The POLITICO/Morning Consult poll was conducted Sept. 23-25, surveying 2,005 registered voters. The margin of error is plus-or-minus 2 percentage points.

In other findings, the poll also found Biden’s approval rating dropping to just 41 percent, with 56 percent disapproving. That’s down from 46 percent in last week’s poll — which had represented Biden’s 2022 high-water mark. …

Forty-five percent of voters said they would vote for a Democrat for Congress if the election was today compared to 43 percent who preferred a Republican candidate, the poll found. In last week’s poll, Democrats had a 5-point lead, 47 percent to 42 percent.

Even before we get to those specific results, we have to wonder when Morning Consult plans to apply likely-voter models to its results. November 15th? This criticism doesn’t just apply here but also to a number of pollsters using registered-voter results rather than the far more predictive likely-voter modeling this close to an election.

The apotheosis of this trend belongs to Reuters, which scored Joe Biden’s approval rating this week on results for “adults,” not even registered voters. Even then, Biden only got a 41/53, about the same as Morning Consult found with registered voters.

The biggest problem with the decision to avoid likely-voter modeling comes in the generic-ballot question. A look at RCP’s aggregation shows clearly what happens when using RV results rather than LVs — Democrats look a lot more competitive. In every poll using LV results since Labor Day (except for an outlier from a poll from Selzer, which is unfamiliar to me), Republicans either tie or lead. In every poll using RV results, Democrats lead.

Which leads back to the first question: why use RVs at this stage at all? The point of these polls, and especially the generic ballot surveys, is supposed to be predictive.
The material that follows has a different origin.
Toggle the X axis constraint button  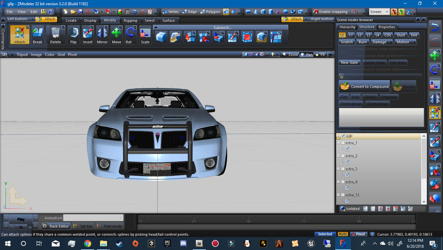click(x=394, y=12)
Without any effort to position these polls to measure the outcomes among the people likeliest to vote, the results cannot be predictive — even though the media consistently treats them as such.

The omission is even more curious in Morning Consult’s poll considering that it includes questions about voting enthusiasm — and their breakdown suggests that Democrats may have an edge on enthusiasm, once you read through their crosstabs.

When you get to the issue responses, on the other hand …

A plurality of voters also did not approve of Biden’s handling of the economy, jobs, healthcare, immigration, climate change and a host of other policy areas surveyed in the poll.

The economy was the top issue among 44 percent of voters (the highest of any issue in the poll), and 61 percent disapproved of Biden’s handling of the economy.

It’s not just the highest issue of any for respondents; it laps anything else, and nearly eclipses anything else. “Women’s issues” gets less than a third of that support as a midterm priority while still coming in second, but a close third are “security issues” — the border crisis and presumably crime being among them:

Under those circumstances, are we really to believe that Democrats have the edge on enthusiasm and that an RV model will be predictive for an election that takes place in less than seven weeks? Not even Morning Consult apparently believes that. According to change in the topline results for Biden and generic Democrats, neither do their respondents.

For now, then, consider any RV poll result for entertainment value alone. Can’t wait to see their likely-voter model roll out in time for Thanksgiving dinner.